## [PASSAGE SHOWN]
/---
The most obvious place to find these is on the item itself, but it's worth searching the whole library. Often you'll find other unstable methods that were also using it in their tests.

Remove feature gates from the compiler

The compiler builds with nightly features allowed, so you may find uses of the feature there as well. These also need to be removed.


Stabilization PR Checklist

To stabilize a feature, follow these steps:

  1. Create a stabilization report in the tracking issue for the feature being stabilized.
  2. (Optional) For partial stabilizations, create a new partial stabilization PR for the subset of the issue being stabilized.
  3. Ask a @rust-lang/libs-api member to start an FCP on the tracking issue and wait for the FCP to complete (with disposition-merge).
  4. Change #[unstable(...)] to #[stable(since = "CURRENT_RUSTC_VERSION")]. CURRENT_RUSTC_VERSION here is meant in a literal sense and not to be replaced with the spelled out version number.
  5. Remove #![feature(...)] from any test or doc-test for this API. If the feature is used in the compiler or tools, remove it from there as well.
  6. If applicable, change #[rustc_const_unstable(...)] to #[rustc_const_stable(since = "CURRENT_RUSTC_VERSION")].
  7. Open a PR against rust-lang/rust.
    • Add the appropriate labels: @rustbot modify labels: +T-libs-api.
    • Link to the tracking issue by adding "Closes #XXXXX".

You can see an example of stabilizing a feature with tracking issue #81656 with FCP and the associated implementation PR #84642.
\---
## [INFORMATION PROVIDED]
/---
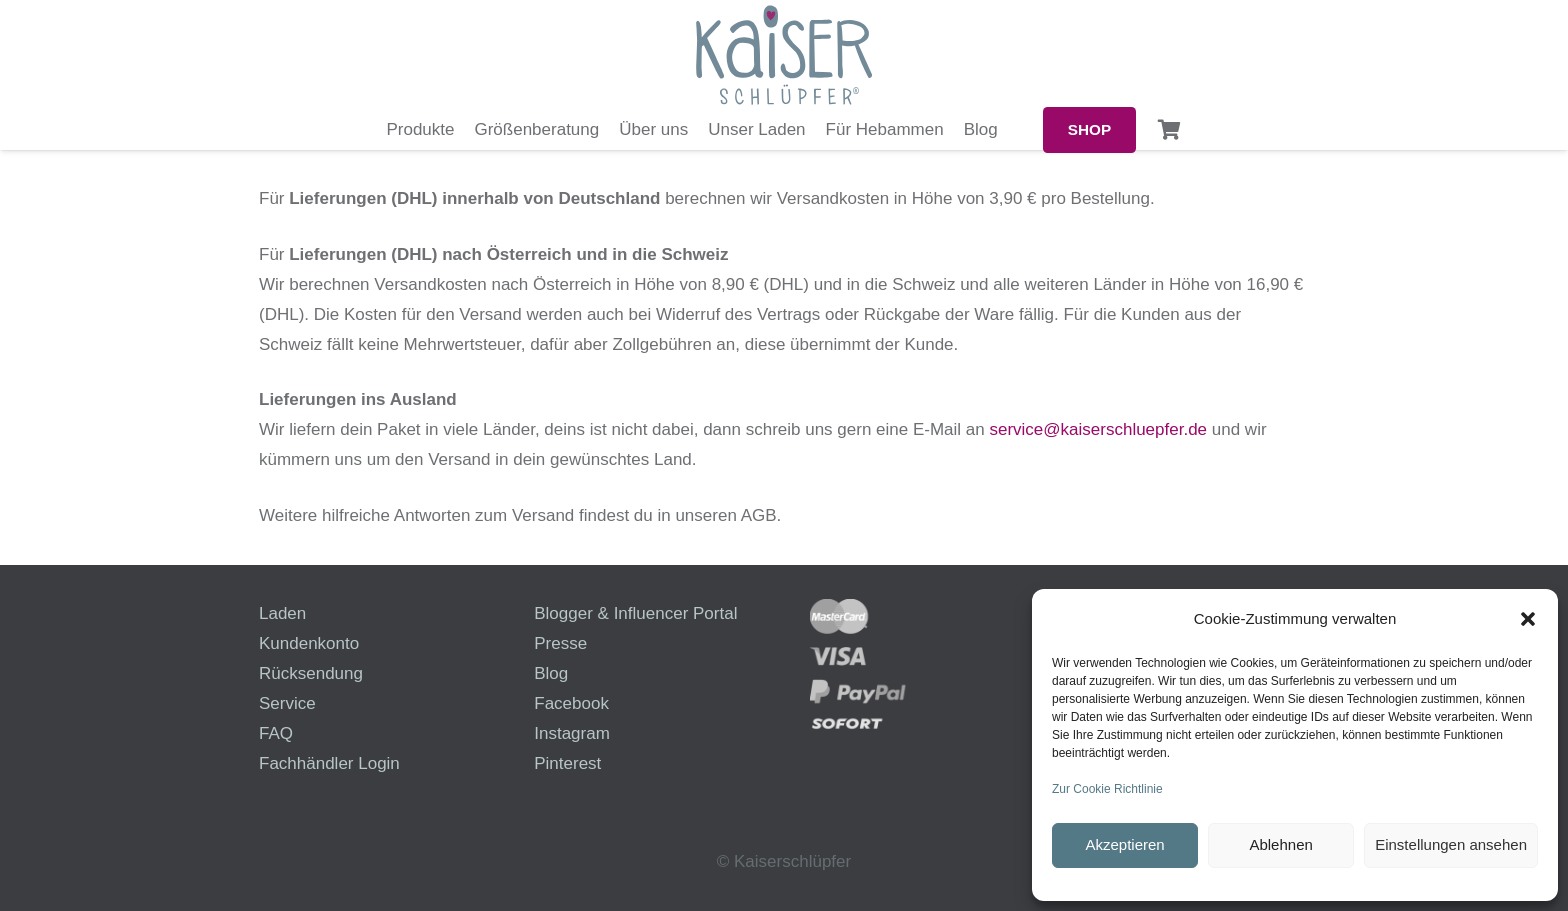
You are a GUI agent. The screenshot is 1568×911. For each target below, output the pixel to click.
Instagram (572, 733)
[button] (1528, 619)
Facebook (571, 703)
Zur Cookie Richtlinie (1107, 789)
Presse (560, 643)
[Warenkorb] (1170, 130)
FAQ (276, 733)
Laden (282, 613)
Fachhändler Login (329, 763)
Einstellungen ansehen (1451, 844)
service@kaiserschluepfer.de (1098, 429)
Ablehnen (1280, 844)
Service (287, 703)
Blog (551, 673)
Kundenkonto (309, 643)
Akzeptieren (1124, 844)
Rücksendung (311, 673)
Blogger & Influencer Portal (635, 613)
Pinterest (567, 763)
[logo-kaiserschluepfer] (784, 55)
\---
## [EXERCISE TASK]
In the feature-stabilization passage, whom should be asked to start an FCP on the tracking issue?

## [ANSWER IN FULL]
A @rust-lang/libs-api member.